In addition to funding authorization, the Stafford Act also authorizes the following:

The secretary of the Department of Health and Human Services can be granted authority under the Social Security Act Section 1135 to temporarily waive or modify certain Medicare, Medicaid, SCHIP, and HIPAA requirements. (A public health emergency determination under Section 319 of the Public Health Service Act, must be issued, in addition to the Stafford Act or National Emergencies Act (NEA)

Another act which a president can use to declare a national emergency is the National Emergencies Act; Trump invoked both the NEA and the Stafford Act on March 13.

A Congressional Research Services report states, "Under the powers delegated by such statutes, the president may seize property, organize and control the means of production, seize commodities, assign military forces abroad institute martial law, seize and control all transportation and communications, regulate the operation of private enterprise, restrict travel, and in a variety of ways, control the lives of Citizens.

A Brennan Center For Justice report lists 136 statutory powers that become available to a president who declares a national emergency, including the waiving of confidentiality provisions and suspension of regulations on handling and testing of chemical and biological weapons, including the prohibition on testing such weapons on human subjects. A majority of the powers involve the minutia of personnel administration in the military branches.

Congress can terminate a declared emergency, but it requires a joint resolution


References in the City of Toccoa Code of Ordinances are limited to provisions for suspension of alcohol sales and provisions for emergency city expenditures by the city manager.

  • The chief of police, or his designee, may immediately suspend the sales of all alcoholic beverages licensed under this chapter in case of emergency, for the safety of the public or to investigate a crime, for a reasonable period of time. (Sect. 3-3)

  • In situations of emergency, which are defined as anything that would interrupt the normal operations of the city, the city manager is authorized to make necessary purchases, provided such purchases are ratified at the next commission meetings if they are over $5,000.00.(Section 2-146-7)


In Stephens County, a declaration of a statewide emergency by the governor, or declaration of an emergency by county officials, would allow the temporary suspension of any portion of the Codes governing Stephens County, as long as the emergency or disaster is “of such nature that immediate action outside the Code is required; suspension is consistent with the protection of the public health, safety and welfare; and such suspension is not inconsistent with any federal or state statutes or regulations.” (Stephens County Code 26-72)

Required tasks:
**1)** Translate this sentence from the emergency powers text into Spanish: "A majority of the powers involve the minutia of personnel administration in the military branches."
**2)** Recast the emergency powers text's paragraph beginning "In Stephens County, a declaration of a statewide emergency" as a short bulleted list that keeps its main facts.
**3)** Write the next part of the emergency powers text, picking up after its final sentence about Stephens County.
The records after this point come from a different source than the emergency powers text.

Records provided:
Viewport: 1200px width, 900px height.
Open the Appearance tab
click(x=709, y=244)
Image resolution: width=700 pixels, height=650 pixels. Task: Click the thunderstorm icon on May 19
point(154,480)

Answers for the tasks:
**1)** La mayoría de las facultades se refieren a los pormenores de la administración de personal en las ramas militares.

**2)**
- Trigger: a statewide emergency declared by the governor, or an emergency declared by county officials.
- Effect: any portion of the Codes governing Stephens County may be temporarily suspended.
- Conditions: the emergency or disaster requires immediate action outside the Code, suspension is consistent with protecting public health, safety and welfare, and suspension is not inconsistent with federal or state statutes or regulations.
- Source: Stephens County Code 26-72.

**3)**
O.C.G.A. 38-3-51 (2010)

38-3-51. Emergency powers of Governor; termination of emergency; limitations in energy emergency; immunity (a) In the event of actual or impending emergency or disaster of natural or human origin, or pandemic influenza emergency, or impending or actual enemy attack, or a public health emergency, within or affecting this state or against the United States, the Governor may declare that a state of emergency or disaster exists. As a condition precedent to declaring that a state of emergency or disaster exists as a result of a public health emergency, the Governor shall issue a call for a special session of the General Assembly pursuant to Article V, Section II, Paragraph VII of the Constitution of Georgia, which session shall convene at 8:00 A.M. on the second day following the date of such declaration for the purpose of concurring with or terminating the public health emergency. The state of emergency or disaster shall continue until the Governor finds that the threat or danger has passed or the emergency or disaster has been dealt with, to the extent that emergency or disaster conditions no longer exist, and terminates the state of emergency or disaster. No state of emergency or disaster may continue for longer than 30 days unless renewed by the Governor. The General Assembly by concurrent resolution may terminate a state of emergency or disaster at any time. Thereupon, the Governor shall by appropriate action end the state of emergency or disaster.